- Education: Columbia University (BA) University of Oxford (DPhil)
- Occupation: Historian
- Employer: Brandeis University

= David S. Katz =

Israeli historian

David S. Katz FRHistS (דוד כ"ץ; born 1953) is director of the History of Ideas Program and a member of the Department of History at Brandeis University and Professor Emeritus of early modern European history at Tel Aviv University in Israel, where he taught from 1978 until retiring in 2019. He is also co-director of the Humanities Scholars Program at Brandeis. He held the Abraham Horodisch Chair for the History of Books (1994-2019) at Tel Aviv University and was director of the Lessing Institute for European History and Civilization (2006-2018). Katz received his B.A. from Columbia University (1974) and his D.Phil. from Oxford University (1978) where he was a pupil of Hugh Trevor-Roper (Lord Dacre).

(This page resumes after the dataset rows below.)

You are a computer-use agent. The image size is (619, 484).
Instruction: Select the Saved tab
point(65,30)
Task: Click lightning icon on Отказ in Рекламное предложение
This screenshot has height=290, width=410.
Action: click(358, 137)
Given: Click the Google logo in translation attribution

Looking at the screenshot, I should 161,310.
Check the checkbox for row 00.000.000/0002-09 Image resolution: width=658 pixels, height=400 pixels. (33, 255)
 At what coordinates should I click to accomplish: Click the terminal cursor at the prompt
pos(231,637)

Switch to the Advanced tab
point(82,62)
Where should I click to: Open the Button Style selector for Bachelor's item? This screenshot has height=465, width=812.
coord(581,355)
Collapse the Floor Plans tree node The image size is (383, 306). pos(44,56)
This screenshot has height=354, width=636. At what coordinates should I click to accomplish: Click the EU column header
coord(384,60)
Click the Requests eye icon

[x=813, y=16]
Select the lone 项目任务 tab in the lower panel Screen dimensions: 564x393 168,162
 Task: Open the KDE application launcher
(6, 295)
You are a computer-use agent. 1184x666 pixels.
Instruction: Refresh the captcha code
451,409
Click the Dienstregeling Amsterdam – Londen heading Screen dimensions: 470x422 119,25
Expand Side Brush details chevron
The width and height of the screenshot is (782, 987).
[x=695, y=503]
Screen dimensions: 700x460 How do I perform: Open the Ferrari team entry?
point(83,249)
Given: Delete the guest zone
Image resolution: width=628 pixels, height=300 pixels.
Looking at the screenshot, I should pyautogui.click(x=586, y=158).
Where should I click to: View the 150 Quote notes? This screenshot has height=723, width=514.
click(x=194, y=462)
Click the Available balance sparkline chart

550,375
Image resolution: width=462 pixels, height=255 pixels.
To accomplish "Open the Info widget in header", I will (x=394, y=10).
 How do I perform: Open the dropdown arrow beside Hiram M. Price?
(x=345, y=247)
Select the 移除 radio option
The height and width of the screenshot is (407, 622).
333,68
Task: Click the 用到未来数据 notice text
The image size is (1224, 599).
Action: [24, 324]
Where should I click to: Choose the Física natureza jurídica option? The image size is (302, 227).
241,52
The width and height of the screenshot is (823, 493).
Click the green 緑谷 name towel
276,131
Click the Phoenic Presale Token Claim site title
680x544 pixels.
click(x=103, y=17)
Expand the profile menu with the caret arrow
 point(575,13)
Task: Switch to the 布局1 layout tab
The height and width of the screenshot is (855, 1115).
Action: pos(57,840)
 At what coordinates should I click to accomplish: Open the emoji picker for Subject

He was elected a fellow of the Royal Historical Society of England in 1993.

==Selected bibliography==
- Philo-Semitism and the Readmission of the Jews to England, 1603-1655, Oxford University Press (Oxford), 1982.
- Sabbath and Sectarianism in Seventeenth-Century England, E.J. Brill (Leiden), 1988.
- (Editor, with Jonathan I. Israel) Sceptics, Millenarians, and Jews, E.J. Brill (Leiden), 1990.
- (Editor, with Yosef Kaplan) Gerush ve-shivah: Yehude Angliyah be-Hilufe ha-Zemanim (title means "Exile and Return: Anglo-Jewry through the Ages"), Israel Historical Society (Jerusalem), 1993.
- The Jews in the History of England, 1485-1850, Oxford University Press (Oxford), 1994.
- (with Richard H. Popkin) Messianic Revolution: Radical Religious Politics to the End of the Second Millennium, Hill & Wang (New York), 1998.
- (Editor, with James E. Force) Everything Connects: Essays in Honor of Richard H. Popkin, E.J. Brill (Leiden), 1998.
- God's Last Words: Reading the English Bible from the Reformation to Fundamentalism, Yale University Press (New Haven), 2004.
- The Occult Tradition: From the Renaissance to the Present Day, Jonathan Cape/Random House (London), 2005.
- The Shaping of Turkey in the British Imagination, 1776-1923, Palgrave Macmillan (London), 2016.